In one recent case, Rockhopper v. Italy (annulment action pending), the tribunal upheld an expropriation claim based on a refusal to grant an offshore production licence following Italy’s decision to ban hydrocarbon exploitation off its coastline. The legislative history examined by the tribunal suggests the ban was enacted “taking into account the need to revisit national energy policies in light of [the Paris Agreement]”. However, Italy did not rely on this policy rationale in the arbitration, choosing instead to invoke its right to regulate to protect the local environment. It can only be speculated whether an added climate and human rights dimension to the police powers doctrine would have moved the needle in the circumstances of that case.

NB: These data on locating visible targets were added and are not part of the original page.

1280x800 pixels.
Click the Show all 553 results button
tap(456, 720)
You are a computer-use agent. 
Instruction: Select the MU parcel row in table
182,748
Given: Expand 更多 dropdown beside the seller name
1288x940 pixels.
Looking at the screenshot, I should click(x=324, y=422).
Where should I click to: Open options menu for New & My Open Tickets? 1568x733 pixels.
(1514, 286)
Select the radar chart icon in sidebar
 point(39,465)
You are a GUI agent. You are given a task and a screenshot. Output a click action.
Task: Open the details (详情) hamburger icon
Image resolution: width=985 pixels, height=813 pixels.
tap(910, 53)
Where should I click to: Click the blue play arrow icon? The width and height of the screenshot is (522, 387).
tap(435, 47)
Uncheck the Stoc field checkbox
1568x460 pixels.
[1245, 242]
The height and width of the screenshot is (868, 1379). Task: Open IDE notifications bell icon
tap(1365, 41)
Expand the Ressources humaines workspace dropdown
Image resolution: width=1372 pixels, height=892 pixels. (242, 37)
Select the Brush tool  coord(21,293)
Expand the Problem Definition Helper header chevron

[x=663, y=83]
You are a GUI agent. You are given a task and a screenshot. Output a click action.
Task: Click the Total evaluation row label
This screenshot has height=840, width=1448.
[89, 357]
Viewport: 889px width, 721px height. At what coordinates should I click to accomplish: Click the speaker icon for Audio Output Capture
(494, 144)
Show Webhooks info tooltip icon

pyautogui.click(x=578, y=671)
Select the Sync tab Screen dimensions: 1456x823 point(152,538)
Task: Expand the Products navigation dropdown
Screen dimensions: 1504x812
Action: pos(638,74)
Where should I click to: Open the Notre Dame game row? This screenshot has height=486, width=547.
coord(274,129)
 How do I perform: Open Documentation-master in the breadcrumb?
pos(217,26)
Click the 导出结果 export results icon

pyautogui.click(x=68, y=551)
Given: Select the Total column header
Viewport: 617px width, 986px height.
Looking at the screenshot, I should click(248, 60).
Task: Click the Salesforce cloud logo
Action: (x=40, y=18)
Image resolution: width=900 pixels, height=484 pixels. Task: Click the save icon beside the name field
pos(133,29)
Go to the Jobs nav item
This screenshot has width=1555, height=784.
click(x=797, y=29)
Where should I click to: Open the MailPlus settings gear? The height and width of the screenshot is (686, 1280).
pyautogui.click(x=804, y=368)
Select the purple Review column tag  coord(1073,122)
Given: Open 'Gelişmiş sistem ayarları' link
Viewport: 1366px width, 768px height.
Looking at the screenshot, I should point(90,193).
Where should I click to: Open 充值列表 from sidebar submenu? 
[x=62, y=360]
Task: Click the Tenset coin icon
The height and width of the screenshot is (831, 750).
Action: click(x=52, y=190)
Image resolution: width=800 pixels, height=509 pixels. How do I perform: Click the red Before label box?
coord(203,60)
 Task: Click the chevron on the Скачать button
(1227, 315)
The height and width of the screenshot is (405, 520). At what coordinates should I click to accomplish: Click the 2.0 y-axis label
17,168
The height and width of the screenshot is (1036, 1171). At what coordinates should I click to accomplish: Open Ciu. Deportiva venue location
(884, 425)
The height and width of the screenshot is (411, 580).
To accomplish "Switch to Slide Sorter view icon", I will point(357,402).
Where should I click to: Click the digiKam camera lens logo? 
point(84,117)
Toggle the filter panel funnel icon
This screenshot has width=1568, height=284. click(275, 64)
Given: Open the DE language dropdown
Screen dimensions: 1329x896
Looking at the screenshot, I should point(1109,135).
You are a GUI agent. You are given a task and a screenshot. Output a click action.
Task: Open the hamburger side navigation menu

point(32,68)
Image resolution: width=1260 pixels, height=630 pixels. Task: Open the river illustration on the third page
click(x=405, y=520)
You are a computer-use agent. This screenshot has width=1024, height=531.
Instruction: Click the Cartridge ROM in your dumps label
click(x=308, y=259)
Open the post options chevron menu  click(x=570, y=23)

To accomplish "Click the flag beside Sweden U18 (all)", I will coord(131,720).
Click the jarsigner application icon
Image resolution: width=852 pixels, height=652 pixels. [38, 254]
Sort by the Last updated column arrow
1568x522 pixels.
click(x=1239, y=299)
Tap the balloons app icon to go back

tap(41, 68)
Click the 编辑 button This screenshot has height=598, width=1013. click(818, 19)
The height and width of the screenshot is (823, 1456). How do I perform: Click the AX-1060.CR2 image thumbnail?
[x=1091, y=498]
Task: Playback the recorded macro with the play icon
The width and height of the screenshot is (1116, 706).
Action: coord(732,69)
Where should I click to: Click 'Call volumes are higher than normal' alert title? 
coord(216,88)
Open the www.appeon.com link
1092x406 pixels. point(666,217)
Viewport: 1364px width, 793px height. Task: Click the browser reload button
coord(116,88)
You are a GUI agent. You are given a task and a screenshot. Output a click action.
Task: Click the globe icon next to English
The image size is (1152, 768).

Whether, given the current landscape, more States will be compelled to take the approach seen in some model and new-generation investment agreements, incorporating provisions reaffirming the right to regulate on the climate and sustainable development—even imposing specific obligations on investors in these respects—remains to be seen. Equally, only time will tell whether and to what extent developments of the kind discussed in this article will impact tribunals’ assessment of investors’ legitimate expectations, or damages.

 

Conclusion

One thing is clear: arbitration practitioners must become human rights literate to help their clients effectively navigate transition and liability risk, and to handle any disputes that do arise. Arbitrators, for their part, must bring to their decision-making process a human rights-informed understanding of how climate policy impacts private investment. In the words of the Court in KlimaSeniorinnen, “there is force to the argument that […] the question is no longer whether, but how, human rights courts should address the impacts of environmental harms on the enjoyment of human rights.” The same could soon be said of investment tribunals.